Dans sa défense à inviter Cantat sur la scène, Mouawad écrivait, par le biais d’une lettre adressée à sa fille agée de trois ans et publiée dans le Journal Le Devoir le 16 avril 2011 : « Cet homme, dans l’aujourd’hui dont je te parle, est libre pour avoir purgé sa peine tel que les institutions judiciaires l’ont décidé.  Il demeure à jamais celui qui tua, mais il est devenu aussi celui qui fit face à la justice.  Il est donc multiple.  Dans sa multiplicité, il est mon ami, il est aussi un artiste et parce que son art correspondait le mieux à l’aventure artistique dans laquelle je suis plongé, j’ai choisi de l’inviter à prendre la part la plus humble du spectacle, non pas celle du héros mais celle du chœur, et de faire face à sa vie tant ces trois pièces, si tu les lis, racontent son désastre. [Je souligne] L’art est miroir des souffrances et des douleurs. »

À l’évidence, contrastant avec le sujet même des tragédies de Sophocle et le titre du cycle consacré aux « femmes »,  Mouawad envisage d’abord de permettre à Cantat d’exorciser son mal, de « faire face à sa vie » plutôt qu’aux conséquences de son crime sur autrui, en imposant aux spectateurs sa présence sur la scène.  Comme l’ont évoqué de nombreux abonnés du théâtre, s’agissant ironiquement de la Trilogie des femmes, comment pourrait-on applaudir le bourreau comme témoin de sa propre violence, mis au service de sa catharsis personnelle, qui plus est à travers une entreprise d’instrumentalisation de l’art engagée au nom d’une amitié entre deux artistes?

Pour le metteur en scène, l’actualisation de la tragédie antique se cristallise dans le désastre de la vie de Cantat, vie dont la portée devient soudainement universelle. L’art est miroir des souffrances et des douleurs, écrit Mouawad, sans se rendre compte qu’en invitant le meurtrier à témoigner de son drame personnel, ne serait-ce que par sa seule participation au choeur, il brise le miroir de la représentation; il choisit d’enterrer la justice en transformant le criminel en victime de son crime.  À une tout autre échelle, ce renversement s’apparente néanmoins structurellement à l’explication selon laquelle il existerait, dans l’histoire de l’extermination des Juifs d’Europe,  « une complicité occulte entre la victime et le bourreau3 ».  Victime et bourreau étant liés au même événement, ils se retrouveraient soumis à un déterminisme qui leur échappe mais qui les enferme tous les deux dans le cercle d’un destin commun, sans égard pour la question de la responsabilité. 
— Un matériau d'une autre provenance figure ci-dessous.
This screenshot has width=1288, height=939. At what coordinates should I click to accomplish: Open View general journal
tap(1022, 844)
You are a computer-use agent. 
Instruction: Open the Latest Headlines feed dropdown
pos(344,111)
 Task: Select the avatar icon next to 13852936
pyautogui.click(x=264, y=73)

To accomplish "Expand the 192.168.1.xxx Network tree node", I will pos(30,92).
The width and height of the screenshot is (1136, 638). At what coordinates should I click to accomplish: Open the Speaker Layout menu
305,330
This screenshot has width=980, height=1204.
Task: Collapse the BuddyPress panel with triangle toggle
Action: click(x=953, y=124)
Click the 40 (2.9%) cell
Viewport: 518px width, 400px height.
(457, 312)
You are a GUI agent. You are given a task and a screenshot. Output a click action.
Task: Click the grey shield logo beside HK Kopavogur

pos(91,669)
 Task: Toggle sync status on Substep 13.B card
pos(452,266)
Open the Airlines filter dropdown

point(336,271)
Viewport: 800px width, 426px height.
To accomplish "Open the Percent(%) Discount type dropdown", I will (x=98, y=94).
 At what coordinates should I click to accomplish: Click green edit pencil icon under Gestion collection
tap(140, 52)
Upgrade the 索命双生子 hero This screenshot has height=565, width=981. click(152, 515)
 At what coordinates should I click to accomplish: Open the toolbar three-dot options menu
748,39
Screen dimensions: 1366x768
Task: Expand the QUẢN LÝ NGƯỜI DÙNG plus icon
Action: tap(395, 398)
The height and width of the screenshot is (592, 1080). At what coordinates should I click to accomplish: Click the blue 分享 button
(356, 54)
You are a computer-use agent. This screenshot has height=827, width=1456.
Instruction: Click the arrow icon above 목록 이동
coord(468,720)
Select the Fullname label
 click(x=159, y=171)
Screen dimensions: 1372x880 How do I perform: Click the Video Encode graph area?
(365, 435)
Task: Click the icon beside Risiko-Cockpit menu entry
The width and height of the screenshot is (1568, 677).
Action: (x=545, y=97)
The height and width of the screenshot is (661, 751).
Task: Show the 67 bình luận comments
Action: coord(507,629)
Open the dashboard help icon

En réaction à la controverse qu’il a provoquée, Mouawad met le spectateur en demeure; il le place devant ce qu’il décrit comme un dilemme moral : «  [Cantat] est devenu un symbole », déclare-t-il, entendant ici le symbole d’une violence faite aux femmes : « Si vous décidez que le symbole est plus important que la justice, il n'a pas le droit de monter sur scène. S'il ne monte pas sur scène, ça veut dire que vous sacrifiez un peu l'idée que vous avez de la justice parce que vous lui infligez une deuxième peine. Il a fait sa peine, et vous lui en infligez une autre, celle de ne pas monter sur scène. Mais vous sacrifiez la justice. Si vous décidez de sacrifier le symbole pour sauver la justice, il faut savoir sacrifier le symbole. Il est là, le choix4 Voilà une bien étrange vérité pour l’art: sortir  du symbolique pour accéder à la justice, réduite cette fois à l’idée d’avoir purgé une peine.  Pourquoi donc passer par Sophocle pour en arriver là?  Ce sophisme, par lequel la justice et l’art sont transformés tour à tour en victime sacrificielle, gomme le véritable enjeu de l’exposition du bourreau au cœur de sa représentation artistique, à savoir que c’est l’exposition de la vérité des crimes qui est en jeu, et non le droit des bourreaux à l’exposition de leur souffrance.  Car c’est bien ce qui intéresse Mouawad, incapable de prendre une distance devant la souffrance de son ami : la souffrance du bourreau devient chez lui le sujet de Sophocle, et la présence effective de celui qui souffre, peu importe qu’il s’agisse du bourreau, jetterait sur la tragédie l’éclairage d’une incontestable vérité.  Si vous contestez cette présence, semble dire Mouawad, vous contestez cette vérité et renvoyez la puissance de l’art à l’étroitesse d’une cour de justice.  Quelque part, entre la question de l’art et l’application du droit, s’est perdue l’éthique.  Wajdi s’est laissé fasciner par le destin narcissique de Bertrand, absorbé par l’impossibilité pour lui de s’absoudre du passé, inventant une rédemption sur mesure, mais fermée sur elle-même, à l’image de l’impulsion qui la crée, tournée vers l’intérieur.  Ainsi, Mouawad invite son public à reconnaître le bourreau de l’intérieur, par un coup de force empathique, condition absolue de la rédemption5.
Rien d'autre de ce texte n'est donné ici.